Marketing automation enables trigger-driven, behavior-based emails that you create in advance — saving you time, energy, and heaps of money. This makes an email more personal, relevant, and timely — which is at the core of email marketing.
If you plan to run email marketing at scale, data will be the crux of your strategy.
Measurement and analytics of your email marketing strategy leads to smarter decision — which in turn increase the overall ROI based on optimizations and changes. So, what are the metrics you should you measure and analyze for intelligent email marketing?
Click Through Rate: Click through rate is a measure of whether or not your email sparked interest in your target audience. It’s important to factor in the various parameters that affect CTR before making optimization decisions.
Conversion Rate: After someone has clicked on your email, the next goal is for them to perform a desired action. This can be purchasing a product or filling up a lead. Whatever the end goal may be, conversion rate tells the story of how relevant is the overall offer. If you are consistently seeing a poor conversion rate, it is important to optimize the strategy.
Forwarding rate: It is vital to keep an eye on the email sharing rate or forwarding rate metric. Forwarding rate determines the relevancy of your email and also the number of new users you can generate. Hence, it becomes one of the important metrics to track.
ROI: There are many ways to calculate ROI and it depends what you want to achieve from your business. On a simpler level, it is a factor of all your investments and the profit you made from it.

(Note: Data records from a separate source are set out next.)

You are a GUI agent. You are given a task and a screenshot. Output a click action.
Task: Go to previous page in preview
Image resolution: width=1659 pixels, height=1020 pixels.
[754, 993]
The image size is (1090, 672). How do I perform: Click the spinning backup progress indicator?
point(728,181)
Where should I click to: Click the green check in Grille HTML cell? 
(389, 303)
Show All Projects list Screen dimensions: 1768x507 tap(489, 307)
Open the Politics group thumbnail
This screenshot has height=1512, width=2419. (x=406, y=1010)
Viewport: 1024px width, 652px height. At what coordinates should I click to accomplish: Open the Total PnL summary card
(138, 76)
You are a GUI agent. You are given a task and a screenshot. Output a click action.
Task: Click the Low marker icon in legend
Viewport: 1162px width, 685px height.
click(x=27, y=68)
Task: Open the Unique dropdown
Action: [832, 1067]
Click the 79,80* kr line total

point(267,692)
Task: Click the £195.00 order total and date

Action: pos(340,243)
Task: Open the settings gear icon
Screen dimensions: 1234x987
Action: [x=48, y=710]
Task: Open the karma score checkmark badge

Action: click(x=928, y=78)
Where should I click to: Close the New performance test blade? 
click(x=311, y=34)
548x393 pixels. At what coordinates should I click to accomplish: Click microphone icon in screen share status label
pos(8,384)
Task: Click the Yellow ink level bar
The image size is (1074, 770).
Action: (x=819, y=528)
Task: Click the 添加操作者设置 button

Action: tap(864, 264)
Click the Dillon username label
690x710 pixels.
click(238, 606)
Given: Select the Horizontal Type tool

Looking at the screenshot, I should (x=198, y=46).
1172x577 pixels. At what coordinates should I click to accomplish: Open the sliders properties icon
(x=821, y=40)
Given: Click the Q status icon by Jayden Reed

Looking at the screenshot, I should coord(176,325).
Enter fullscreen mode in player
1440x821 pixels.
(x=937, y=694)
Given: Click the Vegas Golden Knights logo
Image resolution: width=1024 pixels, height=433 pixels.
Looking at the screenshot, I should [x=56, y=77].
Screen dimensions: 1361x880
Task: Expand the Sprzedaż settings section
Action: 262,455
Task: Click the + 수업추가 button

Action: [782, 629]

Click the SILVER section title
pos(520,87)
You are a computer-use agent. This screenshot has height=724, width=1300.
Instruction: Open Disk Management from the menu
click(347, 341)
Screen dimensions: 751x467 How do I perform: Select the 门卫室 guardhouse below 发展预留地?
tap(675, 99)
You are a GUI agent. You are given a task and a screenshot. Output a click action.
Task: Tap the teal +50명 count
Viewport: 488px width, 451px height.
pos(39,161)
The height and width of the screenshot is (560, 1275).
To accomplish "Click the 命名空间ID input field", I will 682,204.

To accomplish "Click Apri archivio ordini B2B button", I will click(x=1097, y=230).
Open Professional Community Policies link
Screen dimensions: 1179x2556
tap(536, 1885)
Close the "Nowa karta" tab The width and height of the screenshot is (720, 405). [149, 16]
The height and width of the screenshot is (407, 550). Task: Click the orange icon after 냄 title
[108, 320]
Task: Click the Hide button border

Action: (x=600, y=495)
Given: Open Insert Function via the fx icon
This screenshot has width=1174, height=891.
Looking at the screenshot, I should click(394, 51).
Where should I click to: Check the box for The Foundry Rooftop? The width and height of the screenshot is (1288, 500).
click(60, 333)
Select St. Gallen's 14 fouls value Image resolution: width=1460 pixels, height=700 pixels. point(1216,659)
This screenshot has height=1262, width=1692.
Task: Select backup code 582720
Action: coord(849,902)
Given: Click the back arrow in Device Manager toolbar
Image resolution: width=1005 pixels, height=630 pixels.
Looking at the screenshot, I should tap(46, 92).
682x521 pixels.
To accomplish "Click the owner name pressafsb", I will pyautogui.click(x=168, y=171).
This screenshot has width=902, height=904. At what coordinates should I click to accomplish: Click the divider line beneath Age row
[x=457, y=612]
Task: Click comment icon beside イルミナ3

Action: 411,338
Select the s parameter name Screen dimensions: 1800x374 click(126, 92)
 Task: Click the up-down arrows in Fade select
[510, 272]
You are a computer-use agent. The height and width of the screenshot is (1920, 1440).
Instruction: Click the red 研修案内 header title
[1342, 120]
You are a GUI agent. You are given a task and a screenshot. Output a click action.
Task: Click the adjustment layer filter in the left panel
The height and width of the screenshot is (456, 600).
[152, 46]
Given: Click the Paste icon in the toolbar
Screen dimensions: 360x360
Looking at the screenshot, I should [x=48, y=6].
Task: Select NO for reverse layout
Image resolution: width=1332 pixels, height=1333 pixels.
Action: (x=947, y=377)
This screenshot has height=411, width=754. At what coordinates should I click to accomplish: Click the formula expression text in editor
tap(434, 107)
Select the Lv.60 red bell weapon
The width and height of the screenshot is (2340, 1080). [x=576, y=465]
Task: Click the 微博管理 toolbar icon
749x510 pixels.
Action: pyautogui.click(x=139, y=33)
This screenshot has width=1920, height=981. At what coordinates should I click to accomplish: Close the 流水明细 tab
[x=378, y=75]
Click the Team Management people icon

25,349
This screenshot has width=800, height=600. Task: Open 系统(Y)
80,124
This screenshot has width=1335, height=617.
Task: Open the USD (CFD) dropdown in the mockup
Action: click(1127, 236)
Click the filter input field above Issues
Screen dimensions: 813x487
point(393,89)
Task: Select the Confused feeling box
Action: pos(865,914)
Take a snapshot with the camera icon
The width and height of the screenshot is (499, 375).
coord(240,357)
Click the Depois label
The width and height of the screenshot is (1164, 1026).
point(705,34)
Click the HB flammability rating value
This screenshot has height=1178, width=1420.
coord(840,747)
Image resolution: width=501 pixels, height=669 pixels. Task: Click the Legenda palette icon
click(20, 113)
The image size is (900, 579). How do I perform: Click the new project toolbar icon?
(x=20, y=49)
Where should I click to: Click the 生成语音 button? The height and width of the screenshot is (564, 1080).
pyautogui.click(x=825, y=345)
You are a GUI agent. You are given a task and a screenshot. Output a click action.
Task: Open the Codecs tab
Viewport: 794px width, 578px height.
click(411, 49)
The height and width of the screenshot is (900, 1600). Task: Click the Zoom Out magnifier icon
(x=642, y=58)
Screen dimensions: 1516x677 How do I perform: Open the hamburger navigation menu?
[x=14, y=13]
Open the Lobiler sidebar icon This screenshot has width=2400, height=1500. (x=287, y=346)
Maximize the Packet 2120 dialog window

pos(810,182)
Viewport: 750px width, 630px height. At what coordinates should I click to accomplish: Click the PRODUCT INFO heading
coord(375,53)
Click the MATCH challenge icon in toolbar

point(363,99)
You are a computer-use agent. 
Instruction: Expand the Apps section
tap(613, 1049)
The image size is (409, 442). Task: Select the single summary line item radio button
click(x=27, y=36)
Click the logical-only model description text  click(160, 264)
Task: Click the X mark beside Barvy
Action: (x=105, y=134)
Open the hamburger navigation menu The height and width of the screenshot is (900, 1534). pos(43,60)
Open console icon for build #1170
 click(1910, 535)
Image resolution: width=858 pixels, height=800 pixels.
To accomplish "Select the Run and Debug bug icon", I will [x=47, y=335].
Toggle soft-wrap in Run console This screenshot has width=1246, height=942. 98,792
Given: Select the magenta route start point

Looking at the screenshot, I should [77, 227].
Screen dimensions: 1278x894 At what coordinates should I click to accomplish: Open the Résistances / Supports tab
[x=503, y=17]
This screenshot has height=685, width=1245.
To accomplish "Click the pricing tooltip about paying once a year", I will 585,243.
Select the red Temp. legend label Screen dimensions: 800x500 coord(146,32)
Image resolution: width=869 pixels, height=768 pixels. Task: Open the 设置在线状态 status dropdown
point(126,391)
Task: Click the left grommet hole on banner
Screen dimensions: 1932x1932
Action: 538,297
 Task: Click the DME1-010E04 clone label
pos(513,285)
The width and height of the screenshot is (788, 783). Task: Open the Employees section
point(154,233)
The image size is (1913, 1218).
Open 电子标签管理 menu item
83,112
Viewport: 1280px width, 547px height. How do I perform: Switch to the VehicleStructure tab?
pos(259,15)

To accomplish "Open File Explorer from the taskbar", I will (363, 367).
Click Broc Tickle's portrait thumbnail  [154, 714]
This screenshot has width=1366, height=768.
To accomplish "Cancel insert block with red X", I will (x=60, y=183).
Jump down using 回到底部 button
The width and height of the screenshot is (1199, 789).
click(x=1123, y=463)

Measurement and analytics is critical for an intelligent email marketing strategy. Data driven decisions hardly go wrong.
“By the end of 2018, worldwide mobile email users are expected to total over 2.2 billion”. — The Radicati Group “Email Statistics Report, 2014–2018”
The growth of mobile as a means of email communication has been nothing short of tremendous.
According to Emailmonday, Mobile email opens have grown by 180%. So, if you are a modern day marketer without a clear mobile first strategy for email marketing, then you are missing out on a lot of leads, customers and added ROI.
With a mobile-friendly email, you ensure consistent communication across devices. A mobile friendly email is tailored to mobile and has elements stacked up in a manner that creates better experiences.
Some of the key elements include shorter copy, using a larger font size and having a distinct call to action .
Here’s a great infographic by Salesforce that highlights key mobile-friendly elements that should be part of your next email.
Clearly, marketers have taken notice. Which is why an average user receives about 121 emails per day.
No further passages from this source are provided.